A personal loan is a loan available for individual persons. Personal loans typically have a predetermined repayment period without having to mention a definitive purpose for borrowing the money. They can be either secured or unsecured.

Poor Credit

The term poor credit describes a FICO credit score below 580. A credit score is a significant factor when a lender determines a borrower's credit worthiness.

Prepayment Penalty

Depending on your loan agreement, a prepayment penalty is an additional charge assessed on the borrower when a loan is repaid early.



Rate is the percentage your lender uses to determine your loan's interest. The amount you borrow and your rate will determine your loan's cost.


Refinancing, or "refi" for short, occurs when the terms of your existing loans, such as amounts, payment schedules, interest rates, or other terms, are revised. If approved, you sign a new agreement that replaces your original contract.

Revolving Credit

Revolving credit is a form of open-ended credit that can be used and paid down continuously while the account remains open.
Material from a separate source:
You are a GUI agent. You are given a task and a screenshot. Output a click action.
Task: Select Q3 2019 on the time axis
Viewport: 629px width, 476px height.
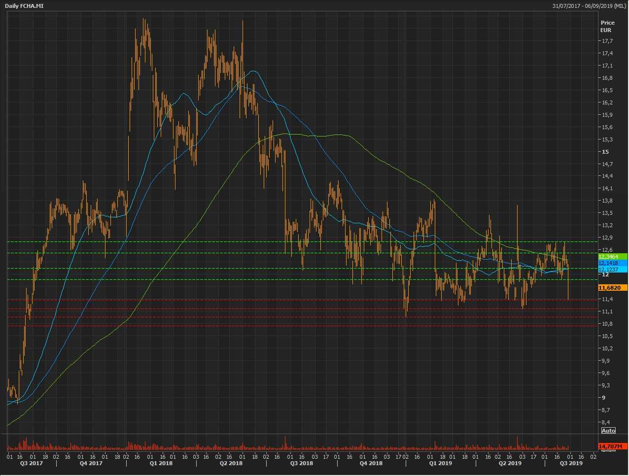coord(571,463)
This type of credit does not have a fixed number of payments.


Secured Loan

A secured loan requires the borrower to use collateral such as a car, a vehicle title, a house, or other collateral, to get a loan.

Soft Credit Check

A soft credit check, also called a soft inquiry, is performed by financial institutions to determine your creditworthiness. It's referred to as "soft" because this credit check does not affect your credit score.


Title Loan

A title loan is a secured loan in which a borrower uses their vehicle title as collateral. A title loan lender usually decides the maximum loan amount based on your vehicle's value.


Whether you are a buyer or a seller, a transaction is a completed agreement between people to exchange services, goods, or financial assets in return for money.


Unsecured Loan

An unsecured loan is a loan that doesn't allow borrowers to use collateral. Lenders offer unsecured loans based on various factors that can help determine your ability to repay the loan.